◆ EXCERPTED DATA:
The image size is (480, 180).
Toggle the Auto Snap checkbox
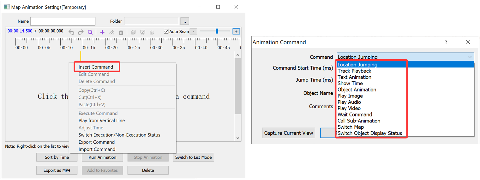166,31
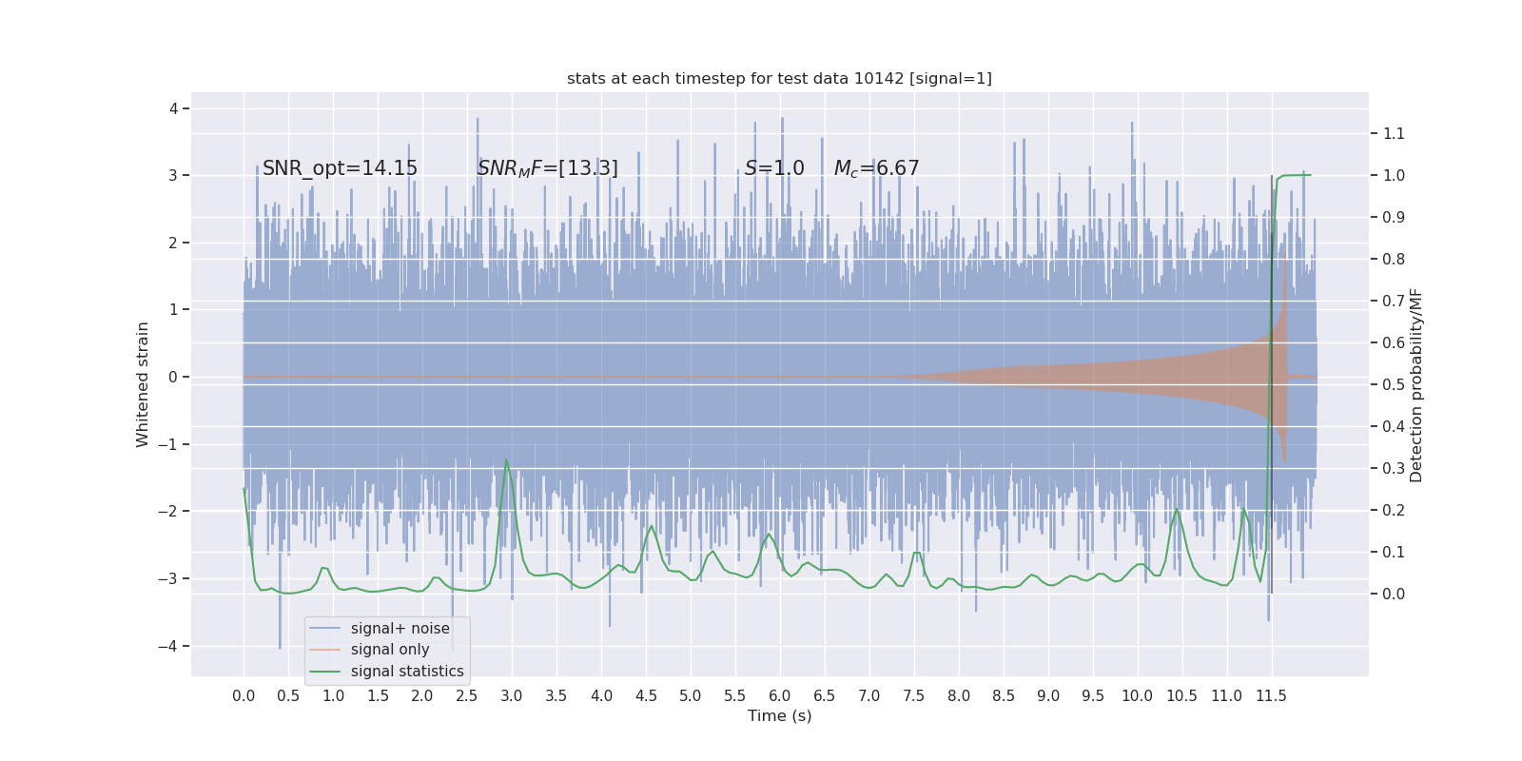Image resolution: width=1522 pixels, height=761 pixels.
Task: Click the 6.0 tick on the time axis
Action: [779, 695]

◆ YOUR INSTRUCTIONS: Return every line of the records above word for word, leaving the pictures out.

◆ RESULT OF THIS TASK:
The image size is (480, 180).
Toggle the Auto Snap checkbox
166,31
Image resolution: width=1522 pixels, height=761 pixels.
Task: Click the 6.0 tick on the time axis
Action: [779, 695]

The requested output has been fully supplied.